Y, en esta peripecia que es también la de un conflicto generacional, él está definitivamente excluido de la historia, su padre tiene un pasado, su hijo, aunque problemático, un futuro, Stéfano, en cambio, carece de tiempo y espacio, es el excluido de una realidad progresivamente más excluyente y a la que no puede atrapar ni siquiera por su lenguaje, que le es ajeno. Cada intento de nombrarla se transforma en un chiste verbal, el cocoliche, que, aunque connote una patética frustración, es irremediablemente gracioso, y Armando Discépolo decía que lo serio y lo cómico se suceden o preceden recíprocamente como la sombra y el cuerpo.
Armando Discépolo estrenó su última obra en 1934 y vivió hasta 1971. Durante esos años dirigió teatro pero mantuvo, como autor, un silencio público escrupuloso. Esto motivó interpretaciones variadas y, muchas veces, caprichosas. La clave puede estar en estas palabras de Stefano: “Cosa inexplicable, la tristeza de la ostra. Tiene la aurora dentro, y el mar, y el cielo, y está triste… como una ostra… No sabemos nada. Uh… quién sabe qué canto canta que no lo oímos… A lo mejor es talento, su silencio”.
¡Vaya a Saber!
Conocí a Armando Discépolo en 1966, en el Teatro San Telmo, me lo presentó Carlos Gorostiza, se estrenaba una obra mía, “Volver a Carmensa”, y el lo invitó sin prevenirme. Finalizada la función me lo presentó. Le había gustado mi obra, pero agregó: “Usted es muy joven ¿para que tanto dolor? ¿Vale pena? ¿Usted cree que alguien se da cuenta?”

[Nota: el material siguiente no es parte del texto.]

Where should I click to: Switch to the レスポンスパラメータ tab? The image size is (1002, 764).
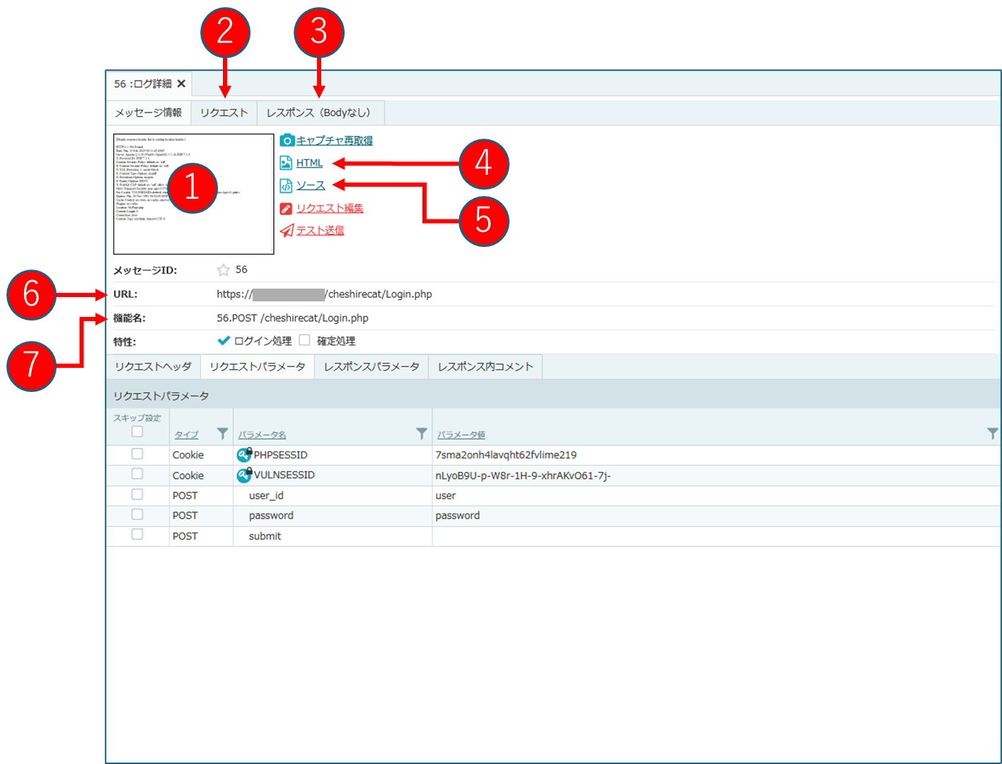click(372, 366)
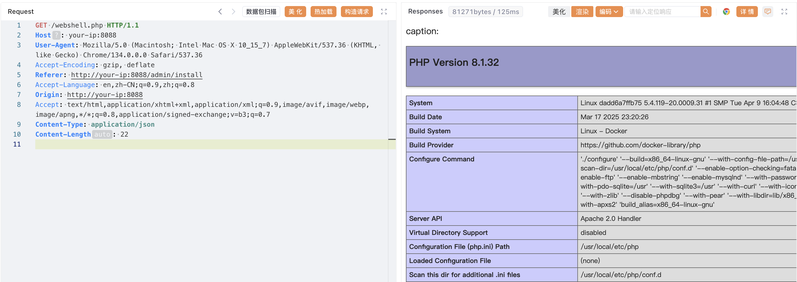Go to the previous request with left chevron

coord(220,12)
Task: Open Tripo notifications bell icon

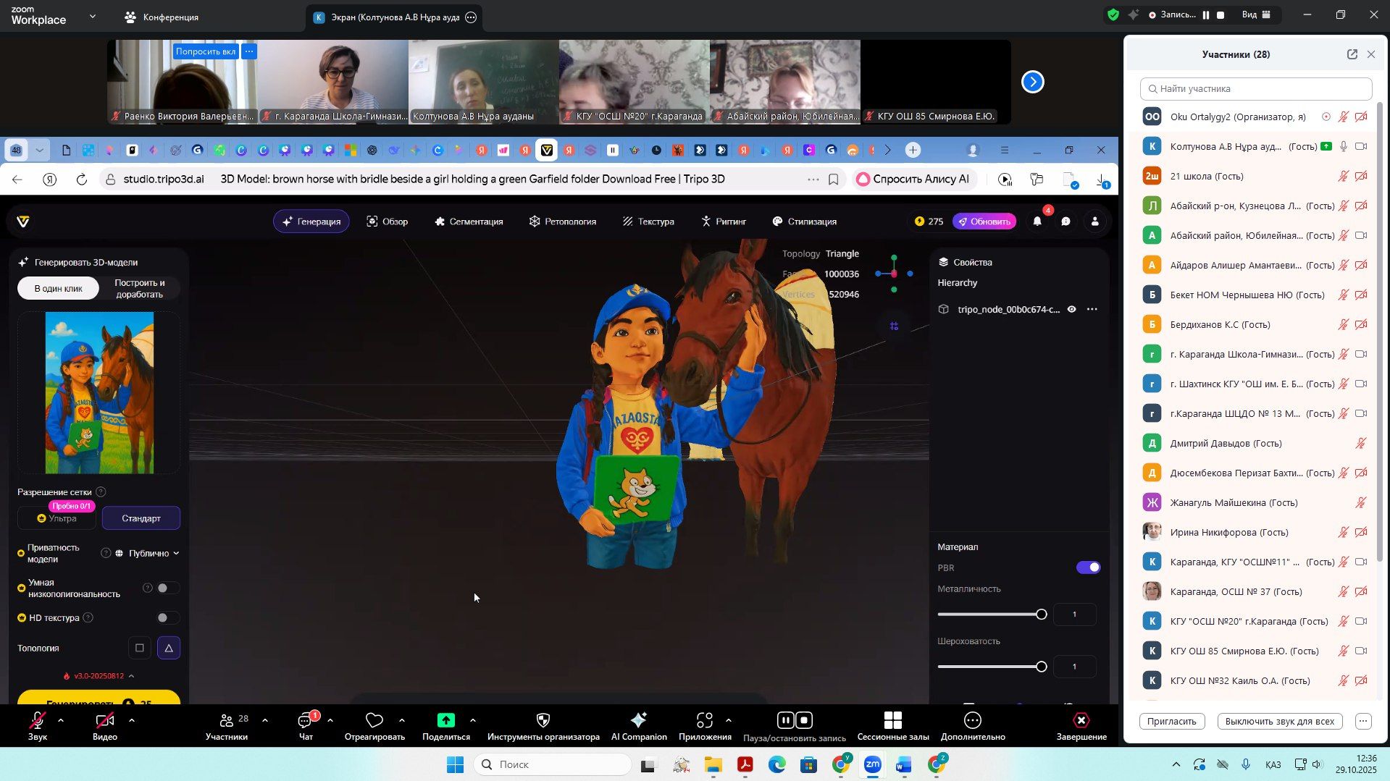Action: tap(1037, 221)
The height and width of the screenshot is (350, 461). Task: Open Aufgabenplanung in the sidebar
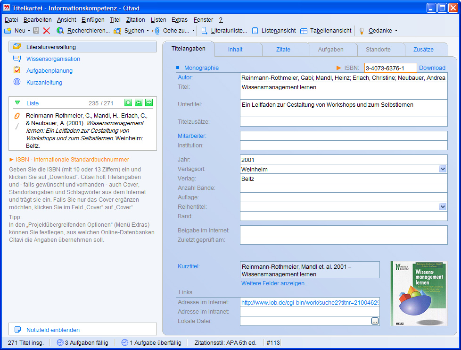[49, 71]

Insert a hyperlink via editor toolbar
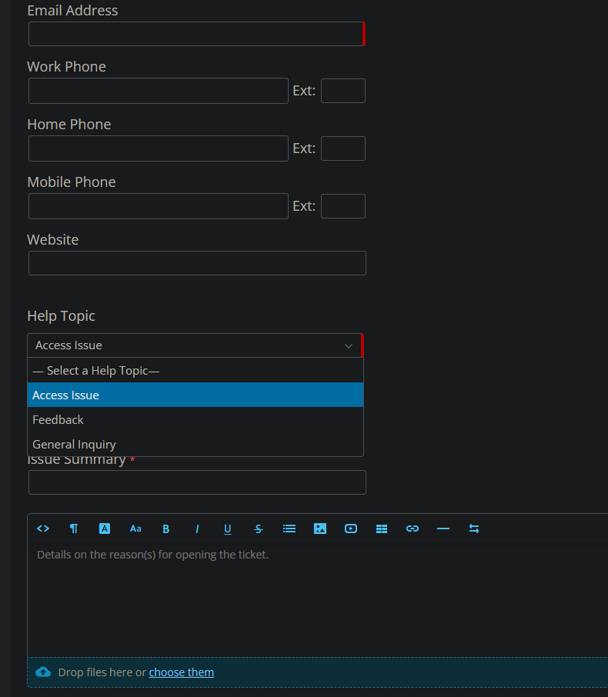pyautogui.click(x=413, y=529)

La tercera referencia era, y la lectura la confirmó, la siguiente:
El Gobierno, mediante el DNU 70/2017, firmado por el presidente, Mauricio Macri, formalizó cambios en la Ley de Migraciones ((ley N° 25.871) sancionado en 2013 por el Congreso Nacional. El reciente decreto autoriza a .la Dirección Nacional de Migraciones la potestad “de cancelar la residencia que hubiese otorgado, cualquiera fuese su antigüedad, categoría o causa de la admisión, y dispondrá la posterior expulsión”
La conclusión inevitable, por lo menos para mí, es que una gran obra, cualquiera sea el tiempo de su acción, siempre refiera a una realidad acechante.
Valery dejó escrito que la historia es la ciencia de lo que nunca sucede dos veces. Puede que tuviera razón, pero hay una solo manera de estar seguros de que lo que creemos muerto está, en efecto, muerto: No olvidarse del tiro de gracia.
(*) La foto registra una detención durante una manifestación de 1902, contra la sanción de la ley 4144.